The second bedroom is on a private little mezzanine over the kitchen with wooden staircase and banisters, two wooden single beds and a little sofa overlooking wall art, high above the kitchen which is itself well equipped with a dishwasher, all the equipment you will need and a supply of tea and coffee. Warm rugs cover the quarry tiled floors. The bathroom is particularly lovely- a Victorian free standing cast iron bath, beautiful wash stand and simple, fuss free decor; the heated towel rail and toiletries from a local company will lure you into spending plenty of time soaking here. There is enough space to bath more than one child at a time (saves water!) whilst a parent can sit nearby with a book or glass of wine, keeping an eye on them.
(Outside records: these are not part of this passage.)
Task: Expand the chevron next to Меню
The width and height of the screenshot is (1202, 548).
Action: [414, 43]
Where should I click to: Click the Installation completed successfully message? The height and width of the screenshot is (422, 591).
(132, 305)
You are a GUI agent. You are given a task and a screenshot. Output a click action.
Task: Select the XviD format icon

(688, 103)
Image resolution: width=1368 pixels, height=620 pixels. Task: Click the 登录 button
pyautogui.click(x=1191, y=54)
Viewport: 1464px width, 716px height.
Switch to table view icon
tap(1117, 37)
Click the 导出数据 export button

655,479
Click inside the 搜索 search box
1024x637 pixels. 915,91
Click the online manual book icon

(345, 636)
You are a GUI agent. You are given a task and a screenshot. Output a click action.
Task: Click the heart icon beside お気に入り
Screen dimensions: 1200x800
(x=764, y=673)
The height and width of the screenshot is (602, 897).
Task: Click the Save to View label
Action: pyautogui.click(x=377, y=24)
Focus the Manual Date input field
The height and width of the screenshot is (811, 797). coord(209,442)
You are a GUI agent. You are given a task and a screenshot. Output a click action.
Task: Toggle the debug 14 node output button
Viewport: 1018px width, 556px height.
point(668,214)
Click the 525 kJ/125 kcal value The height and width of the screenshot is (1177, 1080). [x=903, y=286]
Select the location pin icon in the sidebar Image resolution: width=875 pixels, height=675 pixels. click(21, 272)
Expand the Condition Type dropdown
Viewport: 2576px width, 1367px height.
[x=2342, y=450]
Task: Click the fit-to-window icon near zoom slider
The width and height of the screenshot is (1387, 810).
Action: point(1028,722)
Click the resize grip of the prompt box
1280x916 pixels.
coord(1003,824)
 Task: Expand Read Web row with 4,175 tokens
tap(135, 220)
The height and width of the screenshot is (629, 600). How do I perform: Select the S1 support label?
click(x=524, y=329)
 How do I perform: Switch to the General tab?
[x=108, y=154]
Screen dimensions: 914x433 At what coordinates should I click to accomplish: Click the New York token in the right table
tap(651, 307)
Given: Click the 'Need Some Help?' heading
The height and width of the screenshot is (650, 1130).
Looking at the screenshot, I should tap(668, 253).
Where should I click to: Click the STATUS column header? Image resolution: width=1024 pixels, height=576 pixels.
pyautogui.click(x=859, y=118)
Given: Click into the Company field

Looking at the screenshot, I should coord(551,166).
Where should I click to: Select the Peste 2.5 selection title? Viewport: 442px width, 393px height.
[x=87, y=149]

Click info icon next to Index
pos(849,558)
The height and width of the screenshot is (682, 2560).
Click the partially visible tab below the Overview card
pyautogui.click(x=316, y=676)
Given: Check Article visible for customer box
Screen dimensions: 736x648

There is an over the bath shower, solar panels heat the water and electricity is also from a renewable source –the 100% renewable energy tariff from Ecotricity,

Reading the Saturday papers is one of my must do weekly rituals and sitting at the wooden kitchen table next to the arched window that overlooks the lane beside the cottage, cheese sandwich made from Suffolk Gold cheese and Pump Street Bakery bread bought from Snape Maltings farmers market, late afternoon sun streaming in, I felt peaceful and grounded, not something that is always guaranteed when staying in a rental home or hotel. Newspapers are available from the nearby small towns of Framlingham or Saxmundham and the Farmcafe at Marlesford on the A12 has free papers to read as you eat too.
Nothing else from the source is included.